» PROMPT
Each line of the data must be given back verbatim, with pictures removed.

:: EXCERPTED RECORDS

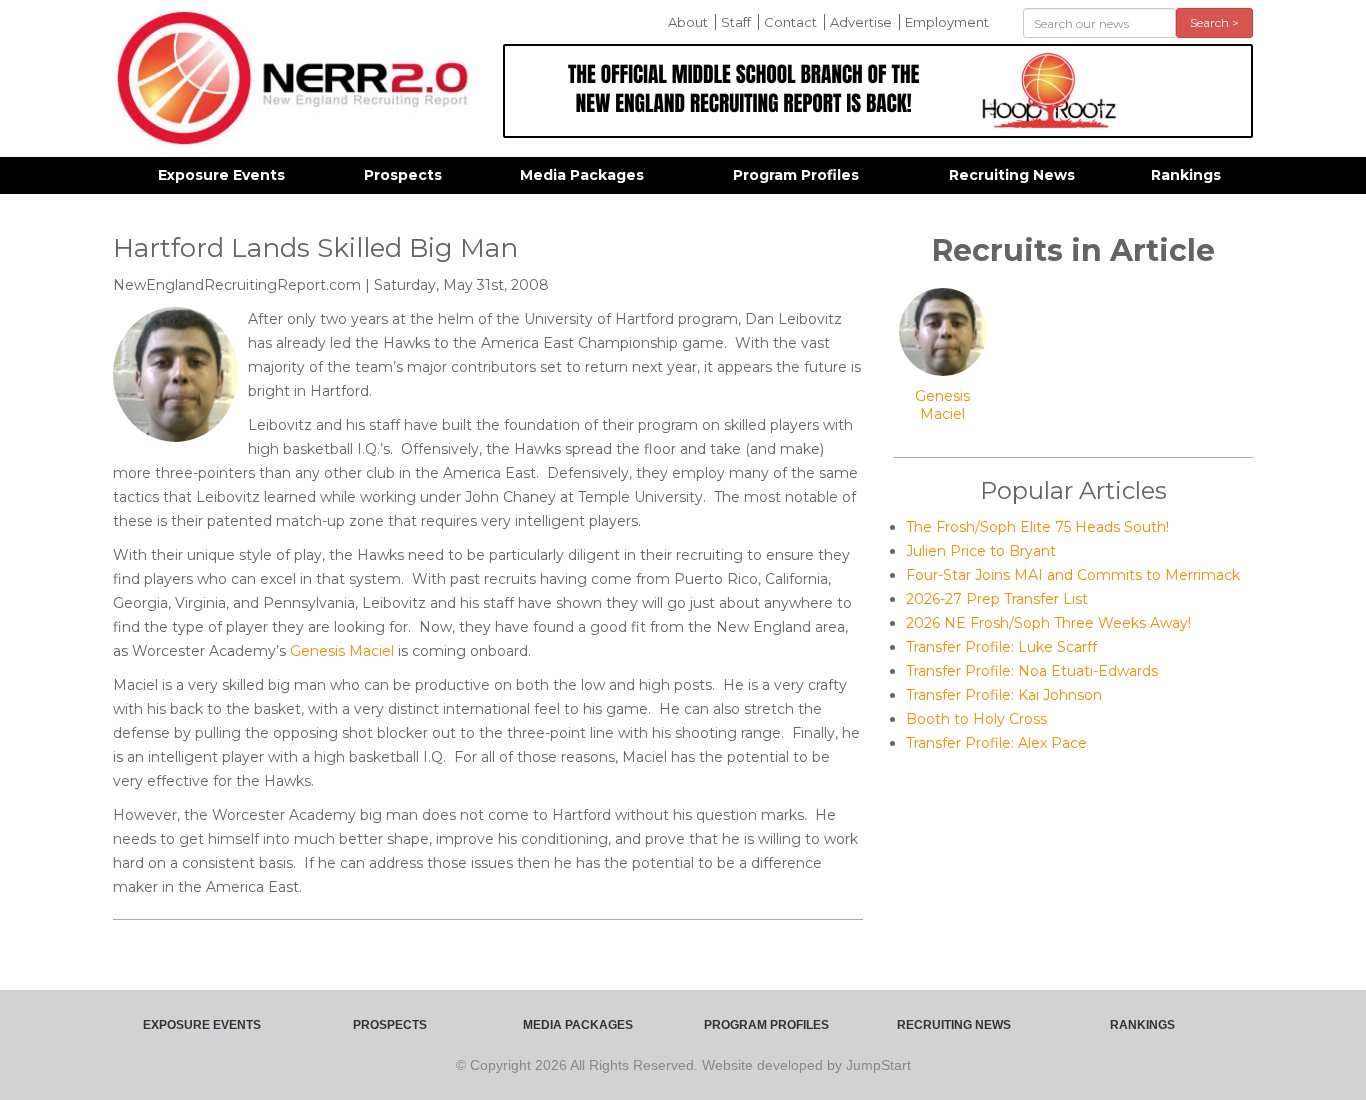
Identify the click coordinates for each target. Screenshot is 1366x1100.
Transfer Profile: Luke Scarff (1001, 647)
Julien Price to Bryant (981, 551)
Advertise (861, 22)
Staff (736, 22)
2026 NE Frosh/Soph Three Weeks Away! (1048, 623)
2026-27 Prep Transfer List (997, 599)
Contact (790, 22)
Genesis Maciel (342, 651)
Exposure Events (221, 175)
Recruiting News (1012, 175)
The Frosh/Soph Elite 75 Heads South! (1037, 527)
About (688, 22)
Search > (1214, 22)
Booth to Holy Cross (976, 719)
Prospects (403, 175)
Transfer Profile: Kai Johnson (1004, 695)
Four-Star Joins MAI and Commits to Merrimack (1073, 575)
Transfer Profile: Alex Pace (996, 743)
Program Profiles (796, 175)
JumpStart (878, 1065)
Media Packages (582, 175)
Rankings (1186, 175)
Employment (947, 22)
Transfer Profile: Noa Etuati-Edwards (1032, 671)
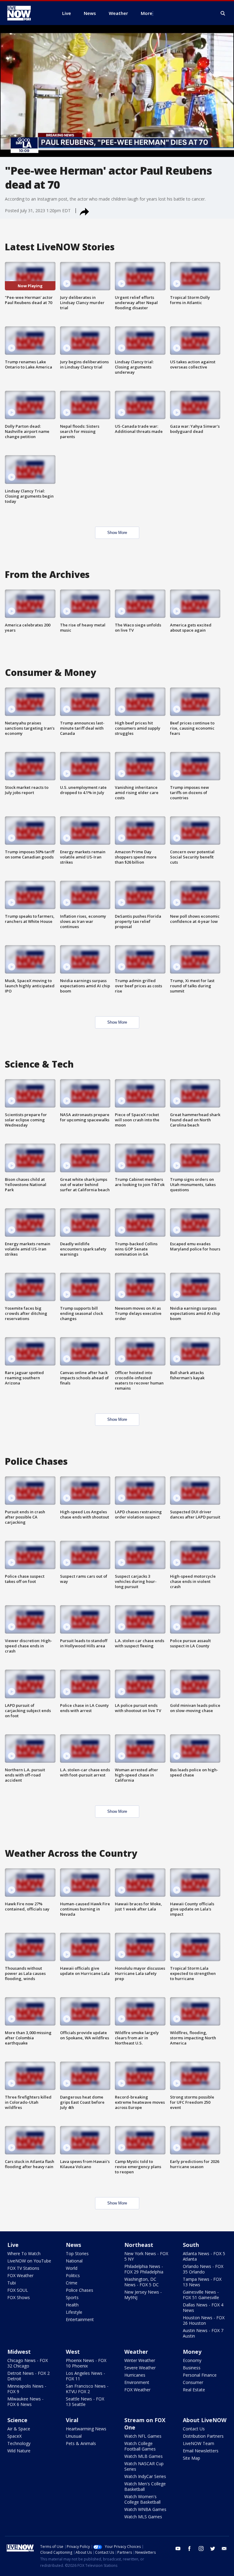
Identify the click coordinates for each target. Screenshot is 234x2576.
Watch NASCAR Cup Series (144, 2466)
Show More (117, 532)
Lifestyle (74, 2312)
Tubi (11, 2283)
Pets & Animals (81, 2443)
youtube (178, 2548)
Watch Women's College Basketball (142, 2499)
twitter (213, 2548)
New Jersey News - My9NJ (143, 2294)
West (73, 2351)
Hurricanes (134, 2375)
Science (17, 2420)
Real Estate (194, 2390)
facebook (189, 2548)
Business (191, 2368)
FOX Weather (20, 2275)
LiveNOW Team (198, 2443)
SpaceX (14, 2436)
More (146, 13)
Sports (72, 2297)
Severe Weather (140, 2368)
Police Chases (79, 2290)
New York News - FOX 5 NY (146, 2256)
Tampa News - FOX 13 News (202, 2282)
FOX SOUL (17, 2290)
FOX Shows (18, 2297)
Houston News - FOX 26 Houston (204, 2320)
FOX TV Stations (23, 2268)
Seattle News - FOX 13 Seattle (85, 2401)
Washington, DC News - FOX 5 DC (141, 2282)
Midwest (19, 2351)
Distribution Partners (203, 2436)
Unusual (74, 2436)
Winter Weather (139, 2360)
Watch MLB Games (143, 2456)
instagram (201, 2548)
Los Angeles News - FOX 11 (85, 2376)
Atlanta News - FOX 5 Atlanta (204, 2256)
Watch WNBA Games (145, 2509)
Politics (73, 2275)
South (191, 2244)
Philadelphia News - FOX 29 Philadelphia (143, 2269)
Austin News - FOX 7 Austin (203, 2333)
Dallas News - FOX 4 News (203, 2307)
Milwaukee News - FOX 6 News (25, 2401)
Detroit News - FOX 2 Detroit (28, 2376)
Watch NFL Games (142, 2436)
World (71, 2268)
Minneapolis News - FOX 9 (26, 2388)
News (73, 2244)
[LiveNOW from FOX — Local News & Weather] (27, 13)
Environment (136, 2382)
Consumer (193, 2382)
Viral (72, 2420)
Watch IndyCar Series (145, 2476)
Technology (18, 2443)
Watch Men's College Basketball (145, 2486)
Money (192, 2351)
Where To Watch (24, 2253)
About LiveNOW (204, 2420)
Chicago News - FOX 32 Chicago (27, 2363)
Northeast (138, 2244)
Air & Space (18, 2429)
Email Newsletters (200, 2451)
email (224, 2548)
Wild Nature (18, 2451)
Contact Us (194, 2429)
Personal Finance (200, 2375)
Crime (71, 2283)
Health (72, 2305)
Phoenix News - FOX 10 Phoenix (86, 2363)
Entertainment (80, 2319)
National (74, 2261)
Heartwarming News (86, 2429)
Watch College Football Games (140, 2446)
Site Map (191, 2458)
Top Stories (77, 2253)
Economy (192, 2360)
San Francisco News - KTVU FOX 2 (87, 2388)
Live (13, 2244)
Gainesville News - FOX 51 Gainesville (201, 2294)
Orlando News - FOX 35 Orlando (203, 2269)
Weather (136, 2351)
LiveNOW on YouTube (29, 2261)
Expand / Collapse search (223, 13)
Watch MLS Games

::::

» RESPONSE AREA
Identify the click coordinates for each target. Screenshot is 1366x1100.
Transfer Profile: Luke Scarff (1001, 647)
Julien Price to Bryant (981, 551)
Advertise (861, 22)
Staff (736, 22)
2026 NE Frosh/Soph Three Weeks Away! (1048, 623)
2026-27 Prep Transfer List (997, 599)
Contact (790, 22)
Genesis Maciel (342, 651)
Exposure Events (221, 175)
Recruiting News (1012, 175)
The Frosh/Soph Elite 75 Heads South! (1037, 527)
About (688, 22)
Search > (1214, 22)
Booth to Holy Cross (976, 719)
Prospects (403, 175)
Transfer Profile: Kai Johnson (1004, 695)
Four-Star Joins MAI and Commits to Merrimack (1073, 575)
Transfer Profile: Alex Pace (996, 743)
Program Profiles (796, 175)
JumpStart (878, 1065)
Media Packages (582, 175)
Rankings (1186, 175)
Employment (947, 22)
Transfer Profile: Noa Etuati-Edwards (1032, 671)
Identify the click coordinates for each target. Screenshot is 234x2576.
Watch NASCAR Cup Series (144, 2466)
Show More (117, 532)
Lifestyle (74, 2312)
Tubi (11, 2283)
Pets & Animals (81, 2443)
youtube (178, 2548)
Watch Women's College Basketball (142, 2499)
twitter (213, 2548)
New Jersey News - My9NJ (143, 2294)
West (73, 2351)
Hurricanes (134, 2375)
Science (17, 2420)
Real Estate (194, 2390)
facebook (189, 2548)
Business (191, 2368)
FOX Weather (20, 2275)
LiveNOW Team (198, 2443)
SpaceX (14, 2436)
More (146, 13)
Sports (72, 2297)
Severe Weather (140, 2368)
Police Chases (79, 2290)
New York News - FOX 5 NY (146, 2256)
Tampa News - FOX 13 News (202, 2282)
FOX SOUL (17, 2290)
FOX Shows (18, 2297)
Houston News - FOX 26 Houston (204, 2320)
FOX TV Stations (23, 2268)
Seattle News - FOX 13 Seattle (85, 2401)
Washington, DC News - FOX 5 DC (141, 2282)
Midwest (19, 2351)
Distribution Partners (203, 2436)
Unusual (74, 2436)
Winter Weather (139, 2360)
Watch MLB Games (143, 2456)
instagram (201, 2548)
Los Angeles News - FOX 11 (85, 2376)
Atlanta News - FOX 5 Atlanta (204, 2256)
Watch WNBA Games (145, 2509)
Politics (73, 2275)
South (191, 2244)
Philadelphia News - FOX 29 Philadelphia (143, 2269)
Austin News - FOX 7 Austin (203, 2333)
Dallas News - FOX 4 News (203, 2307)
Milwaukee News - FOX 6 News (25, 2401)
Detroit News - FOX 2 Detroit (28, 2376)
Watch NFL Games (142, 2436)
World (71, 2268)
Minneapolis News - FOX 9 (26, 2388)
News (73, 2244)
[LiveNOW from FOX — Local News & Weather] (27, 13)
Environment (136, 2382)
Consumer (193, 2382)
Viral (72, 2420)
Watch IndyCar Series (145, 2476)
Technology (18, 2443)
Watch Men's College Basketball (145, 2486)
Money (192, 2351)
Where To Watch (24, 2253)
About LiveNOW (204, 2420)
Chicago News - FOX 32 Chicago (27, 2363)
Northeast (138, 2244)
Air & Space (18, 2429)
Email Newsletters (200, 2451)
email (224, 2548)
Wild Nature (18, 2451)
Contact Us (194, 2429)
Personal Finance (200, 2375)
Crime (71, 2283)
Health (72, 2305)
Phoenix News - FOX 10 Phoenix (86, 2363)
Entertainment (80, 2319)
National (74, 2261)
Heartwarming News (86, 2429)
Watch College Football Games (140, 2446)
Site Map (191, 2458)
Top Stories (77, 2253)
Economy (192, 2360)
San Francisco News - KTVU FOX 2 (87, 2388)
Live (13, 2244)
Gainesville News - FOX 51 Gainesville (201, 2294)
Orlando News - FOX 35 Orlando (203, 2269)
Weather (136, 2351)
LiveNOW on YouTube (29, 2261)
Expand / Collapse search (223, 13)
Watch MLS Games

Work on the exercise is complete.